Liputan6.com, Jakarta - Perdana Menteri Australia Scott Morrison, pada 15 Desember 2018, menegaskan bahwa pemerintahnya mengakui Yerusalem barat sebagai Ibu Kota dari Israel.
"Pemerintah Australia mengakui Yerusalem barat, sebagai kedudukan dari Knesset (Parlemen Israel) dan lembaga pemerintahan lainnya. Dalam hal ini adalah Ibu Kota Israel," kata Morrison dalam sebuah pidato.
Meski demikian, dia menegaskan bahwa "kedutaan besar Australia tidak akan dipindahkan dari Tel Aviv sampai solusi dua negara dan upaya perdamaian telah selesai."
Advertisement
Morrison juga mengatakan akan membuka kantor pertahanan dan perdagangan di Yerusalem barat, sebagai ganti atas mundurnya rencana pemindahan kedutaan Australia ke Yerusalem, sebagaimana yang telah diutarakan olehnya pada Oktober 2018 lalu.

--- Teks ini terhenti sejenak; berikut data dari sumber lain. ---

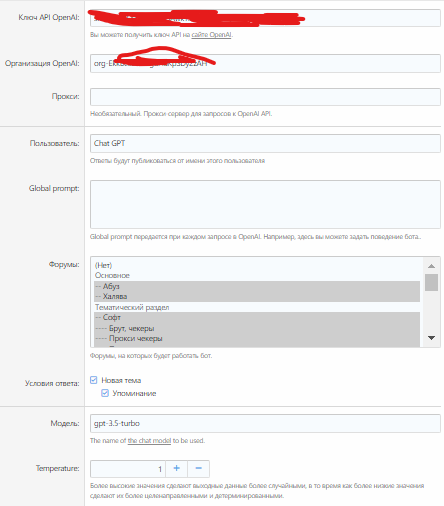This screenshot has height=506, width=444.
Task: Increase Temperature with the plus button
Action: pos(177,469)

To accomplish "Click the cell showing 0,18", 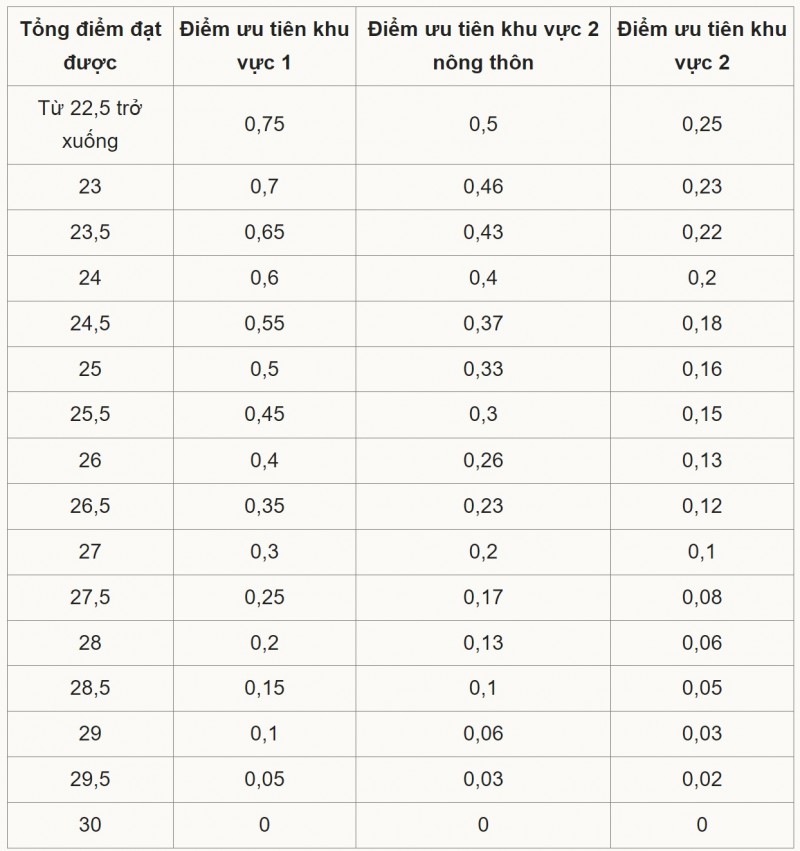I will 701,324.
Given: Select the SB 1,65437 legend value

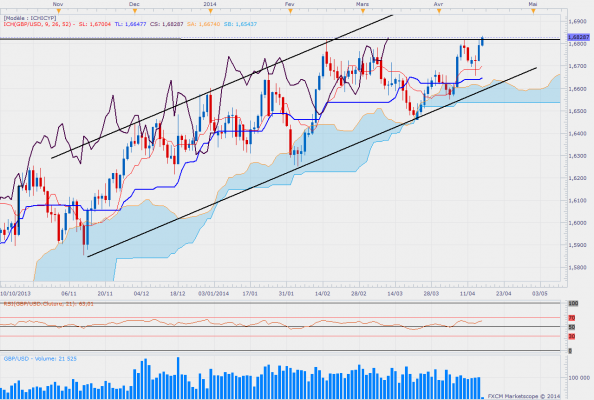Looking at the screenshot, I should point(240,24).
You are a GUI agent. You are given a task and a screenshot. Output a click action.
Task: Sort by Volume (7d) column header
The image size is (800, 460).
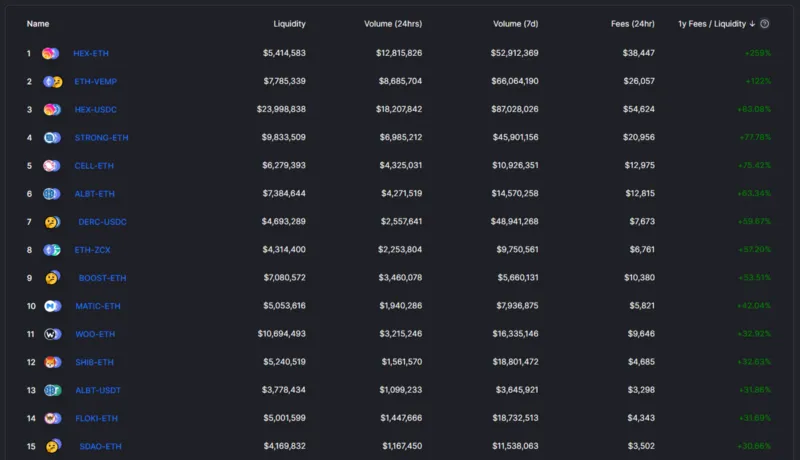(515, 24)
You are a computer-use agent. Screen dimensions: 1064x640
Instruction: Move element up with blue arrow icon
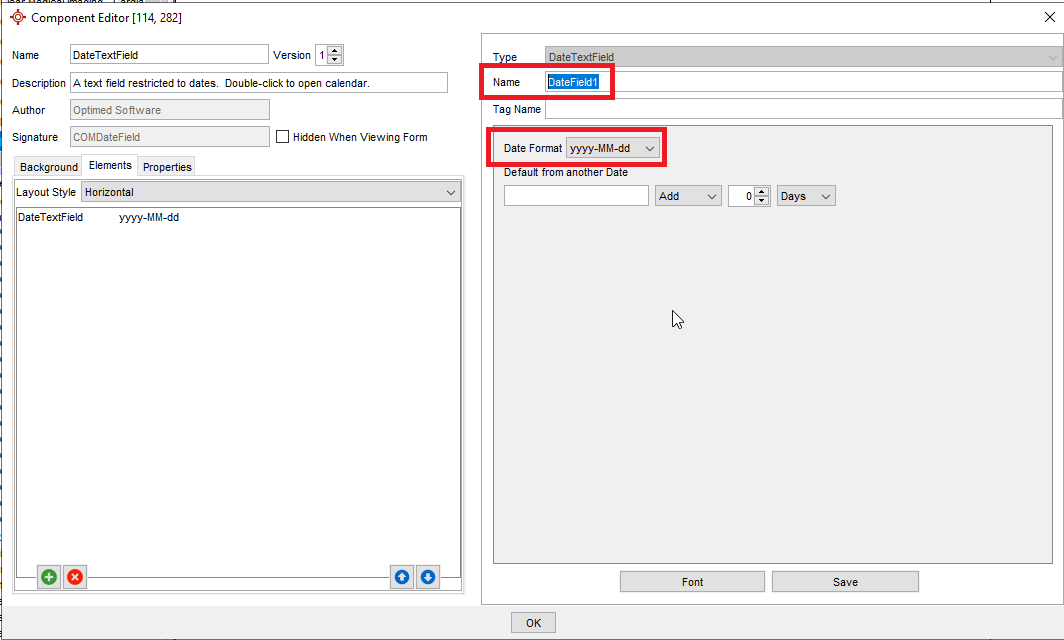point(402,577)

Rencana pemindahan kedutaan akan ditunda sampai solusi dua negara disetujui - yang bisa memakan waktu bertahun-tahun.
Baca Juga
Namun, Morrison turut mengakui masa depan negara Palestina dengan Yerusalem timur sebagai ibu kotanya.
"Seluruh Yerusalem tetap menjadi status final untuk negosiasi, sementara Yerusalem Timur, di bawah hukum internasional, merupakan bagian integral dari wilayah Palestina yang diduduki," kata perdana menteri Australia itu.

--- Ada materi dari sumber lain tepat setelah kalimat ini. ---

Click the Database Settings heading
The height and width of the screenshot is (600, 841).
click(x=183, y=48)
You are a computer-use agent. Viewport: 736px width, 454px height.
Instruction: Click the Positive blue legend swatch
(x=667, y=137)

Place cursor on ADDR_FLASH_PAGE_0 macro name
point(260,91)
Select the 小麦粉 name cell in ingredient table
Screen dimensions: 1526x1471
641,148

Langkah Morrison dipandang oleh banyak orang Australia sebagai aksi politik. Mengakui Yerusalem sebagai ibu kota Israel diharapkan akan membantu sang PM Australia untuk memenangi suara kelompok Yahudi dan Kristen konservatif jelang pemilu tahun depan. Langkah itu juga dinilai untuk menarik simpati dari Amerika Serikat, yang telah resmi memindahkan kedutaannya untuk Israel dari Tel Aviv ke Yerusalem sejak awal tahun ini.

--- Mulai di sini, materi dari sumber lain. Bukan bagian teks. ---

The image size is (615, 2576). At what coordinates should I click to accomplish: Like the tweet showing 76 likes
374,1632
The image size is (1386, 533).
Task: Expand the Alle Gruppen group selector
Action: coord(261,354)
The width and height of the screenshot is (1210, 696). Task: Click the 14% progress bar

Di sisi lain, sebagian besar negara asing menghindari mengumumkan perubahan atas status quo Yerusalem atau memindahkan kedutaan ke kota itu, agar tidak mengganggu jalannya perundingan perdamaian antara Palestina-Israel.
Konflik Israel-Palestina telah berlangsung sejak penciptaan negara Israel yang didukung Barat dengan menduduki wilayah Palestina pada tahun 1948.
Kebuntuan proses perdamaian antara Palestina dan Israel sebagian besar disebabkan oleh perdebatan status Yerusalem, masalah pengungsi Palestina dan kebijakan ekspansi pemukiman Israel yang selalu ditolak bahkan oleh sekutu terkuatnya, Amerika Serikat.
Oleh karenanya, pengumuman Morrison menuai kritik bahkan kecaman keras dari negara tetangga dan negara-negara Arab, berikut di antaranya, seperti dikutip dari berbagai sumber, Minggu (16/12/2018).
Simak video pilihan berikut:
1. Indonesia
Pemerintah Indonesia mencatat beberapa poin penting setelah Australia mengumumkan mengakui Yerusalem sebagai Ibu Kota dari Israel.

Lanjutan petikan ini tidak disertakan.